The pointed end of the bullet-shaped diode is pointing in the correct direction but it looks to me like that diode is shorted out by a jumper from one eyelet to the other. Here's some bullet-diode info:
Nice..good eyes.. yes the blue bullet is the diode...that possible short wasn't or isn't now at least with the recap.
Thanks for the help... I'll work on it and see how it goes.... What your take on my bias number.... From my research it's a little high but in range and no redplating.... Not even close.
If bias is too negative, (too big a number) that's cold, not hot. The closer bias gets to zero, the more current pulled through the tube.
I'll check.the expected numbers and get back to you.
Oh wow...I didn't know that inverse..... So it's a little cold then? Makes sense because my research on this amp said they biased them a little cold for tube life.
Triode. 3 elements: plate, cathode, grid. (Save pentodes for later.)
Also we need a heater (some tubes have heater & cathode integrated as the same thing, but not many since the 1930's.)
Heater in the middle of the cathode. Heats it up. This excitation knocks electrons loose.
They just hang about, UNLESS, a positively charged object attracts them. So let's apply a positive voltage to the plate. Result: current flows through the tube. Electrons are resupplied at the cathode because ground (literally, the earth) is a limitless supply of more electrons, and they fly across and into the power supply via the plate connection.
If we stop there, we have a diode. The current flow is governed only by how positive the plate is compared to the cathode.

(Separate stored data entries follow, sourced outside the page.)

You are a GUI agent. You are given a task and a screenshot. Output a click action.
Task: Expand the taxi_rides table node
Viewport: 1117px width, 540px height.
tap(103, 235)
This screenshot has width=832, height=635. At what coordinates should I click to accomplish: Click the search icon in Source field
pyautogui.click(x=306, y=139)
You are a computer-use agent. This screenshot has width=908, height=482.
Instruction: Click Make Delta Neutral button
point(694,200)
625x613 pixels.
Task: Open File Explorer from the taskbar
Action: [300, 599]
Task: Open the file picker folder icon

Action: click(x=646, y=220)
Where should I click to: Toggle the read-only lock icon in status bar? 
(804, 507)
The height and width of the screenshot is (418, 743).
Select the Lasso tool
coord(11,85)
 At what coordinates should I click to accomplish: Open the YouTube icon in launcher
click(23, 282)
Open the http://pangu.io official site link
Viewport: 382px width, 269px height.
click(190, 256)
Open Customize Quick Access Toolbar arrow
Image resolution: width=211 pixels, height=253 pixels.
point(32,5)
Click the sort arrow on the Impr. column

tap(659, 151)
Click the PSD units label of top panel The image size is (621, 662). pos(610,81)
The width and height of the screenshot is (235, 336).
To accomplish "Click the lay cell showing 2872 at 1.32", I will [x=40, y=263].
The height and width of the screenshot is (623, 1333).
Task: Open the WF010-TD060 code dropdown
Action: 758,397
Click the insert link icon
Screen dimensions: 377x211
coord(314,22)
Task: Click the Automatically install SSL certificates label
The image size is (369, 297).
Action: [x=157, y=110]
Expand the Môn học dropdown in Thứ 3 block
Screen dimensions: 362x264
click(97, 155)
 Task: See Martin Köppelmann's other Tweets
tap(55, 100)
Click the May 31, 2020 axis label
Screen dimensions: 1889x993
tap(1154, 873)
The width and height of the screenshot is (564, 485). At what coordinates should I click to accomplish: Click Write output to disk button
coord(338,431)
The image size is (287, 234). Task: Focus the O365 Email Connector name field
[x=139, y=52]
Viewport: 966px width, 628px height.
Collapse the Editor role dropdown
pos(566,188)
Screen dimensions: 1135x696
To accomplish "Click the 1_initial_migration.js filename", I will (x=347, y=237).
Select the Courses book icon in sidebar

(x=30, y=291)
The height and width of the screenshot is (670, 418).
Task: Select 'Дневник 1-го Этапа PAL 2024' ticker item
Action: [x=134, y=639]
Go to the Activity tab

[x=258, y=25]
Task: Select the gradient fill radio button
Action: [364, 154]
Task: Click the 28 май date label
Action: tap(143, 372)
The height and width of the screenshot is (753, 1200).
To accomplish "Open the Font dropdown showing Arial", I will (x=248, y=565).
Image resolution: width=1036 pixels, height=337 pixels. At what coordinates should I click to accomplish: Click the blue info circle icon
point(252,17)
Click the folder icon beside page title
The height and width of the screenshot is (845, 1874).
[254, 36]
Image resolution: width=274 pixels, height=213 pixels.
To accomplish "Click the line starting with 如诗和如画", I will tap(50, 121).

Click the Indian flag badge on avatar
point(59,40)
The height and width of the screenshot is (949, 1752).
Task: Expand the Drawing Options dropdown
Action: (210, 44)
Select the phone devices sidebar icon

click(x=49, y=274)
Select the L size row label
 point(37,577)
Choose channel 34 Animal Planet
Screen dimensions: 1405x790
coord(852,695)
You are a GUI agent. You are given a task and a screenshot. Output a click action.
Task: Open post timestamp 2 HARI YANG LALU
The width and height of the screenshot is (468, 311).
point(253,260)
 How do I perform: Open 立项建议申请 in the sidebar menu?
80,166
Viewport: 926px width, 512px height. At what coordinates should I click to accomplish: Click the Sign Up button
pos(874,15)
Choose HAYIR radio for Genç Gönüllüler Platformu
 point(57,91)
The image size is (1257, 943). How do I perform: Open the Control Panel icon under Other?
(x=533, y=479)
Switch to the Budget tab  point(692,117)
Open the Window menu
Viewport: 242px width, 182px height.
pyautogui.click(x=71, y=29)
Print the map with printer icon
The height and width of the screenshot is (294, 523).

But if we add a third connection - the grid - we can now have a powerful effect on the electron cloud. The grid is between the cathode and the plate, closer to the cathode so it has a strong effect on the charge that the cathode is exposed to. If we charge the grid negatively compared to the cathode, the electrons are repelled back towards the cathode. If the grid is very negative, almost no current flows, we call that "cutoff."
We can go for an inbetween value where a controllable current flow occurs. More negative, less current. Less negative, more current. A small change of grid voltage can have a large effect on current flow.
Those basics make it clear that the grid must be held negative compared to the cathode, and the more extremely negative, the less current will flow.
Now get this trick: If we pull the currrent through a resistor at the plate and keep one end of the resistor steady at the power supply's voltage, the variations in current flow translate to variations in voltage at the other end (where the resistor is connected to the plate.) A small fluctuating voltage at the grid results in a larger fluctuating voltage at the plate: we have amplification.
At that moment, we have just moved from the world of electricity into the domain of electronics, which depends on amplification for all its usefulness.
What values should these resistors be changed to. I will be using a 10k bias pot.